Malazgirt Muharebesi’ndeki başarısı ile mayalanmış bu aziz millet, küçük birer dünya olan her insanın, dolayısıyla tüm insanlığın saâdetini sağlayacak kodlara haizdir. Etkindir, yetkindir ve mayalandığı zaferlerle yeni zaferlere erişecek kimliktedir.

Çünkü bizim mayamızda insanın iki dünya saâdetini formülize etmiş 15 asırlık İslâm’ın, 1071’de “hak ile bâtıl”ın cenginden muazzam bir zaferle çıkarak tarihin seyrini değiştirmiş Malazgirt Meydan Muharebesi’nin, tüm tebaasını aynı hak ve hukukla adâlet üzere 623 yıl idâre ederek hüküm sürmüş Osmanlı Saltanatı’nın nüveleri var.

Diyesim, her bir insanı diğerinden ayıran gen yapısı gibi, tarihten günümüze sirâyet eden irsî kodlarımız var. Ve işte bu irsî ve ırki kodların doğru okunması netîcesinde müreffeh bir gelecek tanzim ve tesis edilmesi ne de mümkün!

1071’de, Malazgirt ovasında, Bizans ordusundan ayrılarak Alp Arslan’ın ordusuna katılmış Türk soyundan gelen Uzlar, Peçenekler, Kıpçaklar ve de Acem diyarından Müslüman Kürt kardeşlerimizle bugün bu peygamberler diyarı olan ve adâletli zaferlerin yaşandığı bu topraklarda zafer kodlarımızla bir aidiyet geliştirdiğimizde, silahları gömmek yerine gencecik şehit bedenlerinin gömülmesine “Dur” dediğimizde değişecek dünya.

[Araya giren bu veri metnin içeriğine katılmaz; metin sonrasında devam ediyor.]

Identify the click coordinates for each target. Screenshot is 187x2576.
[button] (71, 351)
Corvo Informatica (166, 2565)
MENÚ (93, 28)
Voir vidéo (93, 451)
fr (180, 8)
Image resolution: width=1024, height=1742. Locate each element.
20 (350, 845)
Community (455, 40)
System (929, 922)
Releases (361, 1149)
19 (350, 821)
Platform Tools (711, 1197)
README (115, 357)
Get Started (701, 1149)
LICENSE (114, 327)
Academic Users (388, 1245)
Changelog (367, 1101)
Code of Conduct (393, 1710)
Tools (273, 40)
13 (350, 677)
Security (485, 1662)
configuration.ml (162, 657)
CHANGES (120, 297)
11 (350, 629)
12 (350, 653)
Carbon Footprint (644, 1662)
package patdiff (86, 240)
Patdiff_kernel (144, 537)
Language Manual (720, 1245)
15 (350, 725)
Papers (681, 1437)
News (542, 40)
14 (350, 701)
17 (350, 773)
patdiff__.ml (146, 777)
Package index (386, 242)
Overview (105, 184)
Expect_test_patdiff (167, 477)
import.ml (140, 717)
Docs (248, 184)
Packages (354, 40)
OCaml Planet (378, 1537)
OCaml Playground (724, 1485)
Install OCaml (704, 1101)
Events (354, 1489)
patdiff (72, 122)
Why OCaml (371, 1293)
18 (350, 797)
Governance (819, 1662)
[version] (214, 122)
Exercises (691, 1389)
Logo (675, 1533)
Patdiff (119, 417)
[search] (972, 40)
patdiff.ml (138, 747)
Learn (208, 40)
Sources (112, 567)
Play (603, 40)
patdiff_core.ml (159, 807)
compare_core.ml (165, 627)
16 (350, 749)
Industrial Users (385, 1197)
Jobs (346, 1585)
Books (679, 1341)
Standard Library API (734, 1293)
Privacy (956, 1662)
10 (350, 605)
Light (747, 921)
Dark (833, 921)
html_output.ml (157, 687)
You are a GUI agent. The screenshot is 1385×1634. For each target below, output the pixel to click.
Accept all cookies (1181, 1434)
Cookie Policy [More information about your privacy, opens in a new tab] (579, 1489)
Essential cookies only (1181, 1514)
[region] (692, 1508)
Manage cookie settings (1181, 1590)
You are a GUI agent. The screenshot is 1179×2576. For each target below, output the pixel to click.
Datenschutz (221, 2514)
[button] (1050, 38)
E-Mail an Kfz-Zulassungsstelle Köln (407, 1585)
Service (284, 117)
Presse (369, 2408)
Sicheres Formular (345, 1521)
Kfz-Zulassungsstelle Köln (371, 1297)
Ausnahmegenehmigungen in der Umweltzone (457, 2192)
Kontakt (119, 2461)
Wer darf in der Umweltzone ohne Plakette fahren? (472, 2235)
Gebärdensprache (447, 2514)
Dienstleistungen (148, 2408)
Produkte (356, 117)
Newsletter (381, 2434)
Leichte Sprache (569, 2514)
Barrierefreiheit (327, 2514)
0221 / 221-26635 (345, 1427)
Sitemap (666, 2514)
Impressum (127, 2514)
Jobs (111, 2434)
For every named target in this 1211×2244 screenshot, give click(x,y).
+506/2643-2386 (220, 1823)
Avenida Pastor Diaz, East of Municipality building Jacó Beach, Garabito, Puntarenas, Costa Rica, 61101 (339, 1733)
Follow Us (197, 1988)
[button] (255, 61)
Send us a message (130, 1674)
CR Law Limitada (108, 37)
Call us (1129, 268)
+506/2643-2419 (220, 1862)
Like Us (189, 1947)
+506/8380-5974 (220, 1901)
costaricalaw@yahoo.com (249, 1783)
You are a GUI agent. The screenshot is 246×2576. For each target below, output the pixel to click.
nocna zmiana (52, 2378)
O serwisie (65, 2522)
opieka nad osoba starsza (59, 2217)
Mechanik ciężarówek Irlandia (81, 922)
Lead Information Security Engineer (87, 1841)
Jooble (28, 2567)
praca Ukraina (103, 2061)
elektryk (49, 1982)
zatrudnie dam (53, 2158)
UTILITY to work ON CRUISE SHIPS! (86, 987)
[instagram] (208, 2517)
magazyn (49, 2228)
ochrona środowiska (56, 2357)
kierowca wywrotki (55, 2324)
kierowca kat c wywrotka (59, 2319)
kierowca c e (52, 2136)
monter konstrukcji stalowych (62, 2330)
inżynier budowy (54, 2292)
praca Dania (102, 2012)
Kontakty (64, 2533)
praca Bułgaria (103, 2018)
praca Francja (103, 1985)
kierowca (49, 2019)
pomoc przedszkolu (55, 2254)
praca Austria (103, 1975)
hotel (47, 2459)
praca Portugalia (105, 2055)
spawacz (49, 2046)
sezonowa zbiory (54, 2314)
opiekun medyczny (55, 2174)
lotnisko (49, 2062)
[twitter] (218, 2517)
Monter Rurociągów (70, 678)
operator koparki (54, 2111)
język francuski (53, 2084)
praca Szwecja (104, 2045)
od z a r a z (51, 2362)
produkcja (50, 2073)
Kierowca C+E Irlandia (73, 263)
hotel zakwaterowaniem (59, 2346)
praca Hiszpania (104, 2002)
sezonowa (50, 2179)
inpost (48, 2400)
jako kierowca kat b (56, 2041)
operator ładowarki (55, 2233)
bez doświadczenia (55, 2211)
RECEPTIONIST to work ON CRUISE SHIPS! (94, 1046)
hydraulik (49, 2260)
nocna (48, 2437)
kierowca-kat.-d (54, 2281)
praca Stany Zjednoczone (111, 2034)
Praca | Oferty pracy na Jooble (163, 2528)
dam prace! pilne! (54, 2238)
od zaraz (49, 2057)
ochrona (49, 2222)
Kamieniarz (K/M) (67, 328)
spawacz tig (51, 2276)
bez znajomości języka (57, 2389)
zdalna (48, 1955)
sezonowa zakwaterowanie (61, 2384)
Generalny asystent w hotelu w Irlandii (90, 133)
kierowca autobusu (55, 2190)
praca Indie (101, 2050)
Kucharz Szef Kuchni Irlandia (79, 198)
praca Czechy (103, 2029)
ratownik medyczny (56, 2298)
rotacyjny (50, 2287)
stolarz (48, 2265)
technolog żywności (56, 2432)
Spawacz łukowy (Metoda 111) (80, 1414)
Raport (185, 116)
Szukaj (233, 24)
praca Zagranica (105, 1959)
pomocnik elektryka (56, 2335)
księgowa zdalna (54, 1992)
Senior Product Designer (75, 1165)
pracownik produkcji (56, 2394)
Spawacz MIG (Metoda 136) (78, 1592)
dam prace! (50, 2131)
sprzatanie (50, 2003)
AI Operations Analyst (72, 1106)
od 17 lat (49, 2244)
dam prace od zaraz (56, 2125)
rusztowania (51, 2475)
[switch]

Böyle inandığımızda, bugünkü yazgımıza tesir eden zaferler uyanacak ruhumuzda. Asırlar ötesinden seslenen âyetler yeniden inecek hayatın tam kalbine, Peygamberimizin ahlâkı yeniden sirâyet edecek hepimize… 

Her birimiz “El-Emîn” olarak anıldığımızda tesis edilecek “güven”. Aldatmayacağımız gibi aldanmayacağız da. Anlayacağız mâzimizi anladığımız nispette; anlatacağız dünyaya varlığımızın gayesini…

Bu yıl, 26 Ağustos’ta bin yıllık zafer onuruyla uyanalım inşallah. Ve bin yıl sonra hayırla yâd edilenlerden olalım!